When we are outside, we are exposed to light produced by the sun; that light is known as ultraviolet rays. The earth protects us from the most harmful rays, but two different forms of rays, UVA and UVB, do reach the ground, and if we don’t adequately protect our skin, it can age prematurely and wrinkle, or we can get sunburns or worse, skin cancer. Living in the South, where it’s warm and sunny most of the year, our long-term exposure to the sun is high, so we are all at risk for serious skin issues if we don’t take precautions. For some people, though, the risk of skin cancer increases if they have certain characteristics, such as:

  • Light or neutral skin color
  • Blue or green eyes
  • Blond or red hair
  • Have certain types or a large number of moles on the skin
  • Have a family history of skin cancer

When it comes to the most severe form of skin cancer, melanoma, the Centers for Disease Control and Prevention (CDC) noted in 2018 that Louisiana recorded nearly 20 new melanomas diagnoses per 100,000 residents, making it the seventh leading cause of new cancer cases in the state. Melanoma starts with a mole that changes or a sore on the skin that won’t heal. There are visual signs that something could be wrong, and remembering those signs is as simple as knowing your melanoma ABC’s:

A: Asymmetrical – does a mole or spot have an irregular shape or look different on two parts?

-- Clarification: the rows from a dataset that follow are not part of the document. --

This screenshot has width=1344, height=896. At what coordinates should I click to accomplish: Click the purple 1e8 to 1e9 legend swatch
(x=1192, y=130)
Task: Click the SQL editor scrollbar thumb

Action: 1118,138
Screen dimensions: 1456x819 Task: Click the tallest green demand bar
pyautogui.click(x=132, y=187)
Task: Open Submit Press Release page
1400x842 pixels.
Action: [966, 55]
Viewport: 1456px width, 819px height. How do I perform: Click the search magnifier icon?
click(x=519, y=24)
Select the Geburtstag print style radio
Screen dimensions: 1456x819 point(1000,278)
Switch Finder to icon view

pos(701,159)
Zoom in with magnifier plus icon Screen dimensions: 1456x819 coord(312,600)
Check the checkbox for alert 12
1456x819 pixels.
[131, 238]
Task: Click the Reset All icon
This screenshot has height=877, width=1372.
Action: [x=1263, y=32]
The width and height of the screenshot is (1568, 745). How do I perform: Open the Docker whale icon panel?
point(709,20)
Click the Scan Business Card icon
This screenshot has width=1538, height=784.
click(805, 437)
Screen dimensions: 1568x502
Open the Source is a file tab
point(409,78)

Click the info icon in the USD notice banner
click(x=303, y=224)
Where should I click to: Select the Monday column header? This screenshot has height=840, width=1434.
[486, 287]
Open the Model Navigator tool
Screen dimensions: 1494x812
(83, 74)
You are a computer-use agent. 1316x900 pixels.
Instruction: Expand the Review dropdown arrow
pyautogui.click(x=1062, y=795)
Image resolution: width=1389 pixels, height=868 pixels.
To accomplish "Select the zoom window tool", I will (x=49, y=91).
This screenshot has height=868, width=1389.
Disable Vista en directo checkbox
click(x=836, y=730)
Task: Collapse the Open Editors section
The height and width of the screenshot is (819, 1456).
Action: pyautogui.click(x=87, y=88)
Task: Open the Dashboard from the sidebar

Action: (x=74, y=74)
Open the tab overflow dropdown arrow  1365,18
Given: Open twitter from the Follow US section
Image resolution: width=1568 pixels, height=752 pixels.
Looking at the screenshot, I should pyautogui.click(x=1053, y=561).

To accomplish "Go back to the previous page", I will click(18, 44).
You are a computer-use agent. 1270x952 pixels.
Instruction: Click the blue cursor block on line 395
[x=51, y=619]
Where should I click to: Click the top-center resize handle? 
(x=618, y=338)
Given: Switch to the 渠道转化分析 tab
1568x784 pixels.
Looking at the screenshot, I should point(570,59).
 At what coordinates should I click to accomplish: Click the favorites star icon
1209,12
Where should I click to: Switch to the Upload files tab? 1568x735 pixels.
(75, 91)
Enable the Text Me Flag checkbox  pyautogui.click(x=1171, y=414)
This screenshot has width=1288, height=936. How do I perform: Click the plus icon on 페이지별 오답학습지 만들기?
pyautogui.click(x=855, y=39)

B: Border – is the border of the mole or sore jagged or irregular?

C: Color – is the color uneven?

D: Diameter – is the mole or spot larger than a pea size?

E: Evolving – is the spot or mole changing over the course of a few weeks or months?

If you have any of the symptoms or are concerned about a spot, contact your doctor, as it’s better to have it checked out rather than let something go on for too long.

Five sun safety tips to reduce your risk of skin cancer

The sun’s rays are most dangerous during the hours of 10 am – 4 pm, so it’s best if you can avoid increased exposure during those times. Regardless of when you are outdoors, there are many steps you can take to protect your skin:

  • Wear clothing that covers your arms and legs
  • Wear a wide-brim hat and sunglasses
  • Apply water-resistant sunscreen of at least SPF 30 on exposed skin and reapply every two hours or more if you are swimming
  • Find some shade
  • Avoid indoor tanning beds as users are exposed to high levels of UV rays

Getting a little sun exposure is healthy as it’s a natural way of your body producing Vitamin D, but if you spend a lot of time outside, regardless if it’s a full sunny day or cloudy, protect your skin, so it works correctly to protect you.

About Dr. Candice Abuso:

Dr. Abuso received her medical degree from Louisiana State University Medical Center- New Orleans, and completed her medical residency at the University of Tennessee. She is board certified by the American Board of Internal Medicine.

She joined the Medical Staff at West Jefferson Medical Center in 2000. She was born in Oaklawn, Illinois and raised in Slidell, Louisiana. She attended Salmen High School and has lived on the Westbank since 2000.

With over 15 years of experience, she continues to practice because she enjoys being part of the Westbank community and getting to know her patients and their families.

She chose to practice internal medicine/primary care because it's important to not only manage chronic disease but be proactive in preventing and managing complications of those diseases. 

In primary care, Dr. Abuso hopes to empower her patients to take charge of their health and be active participants in their healthcare.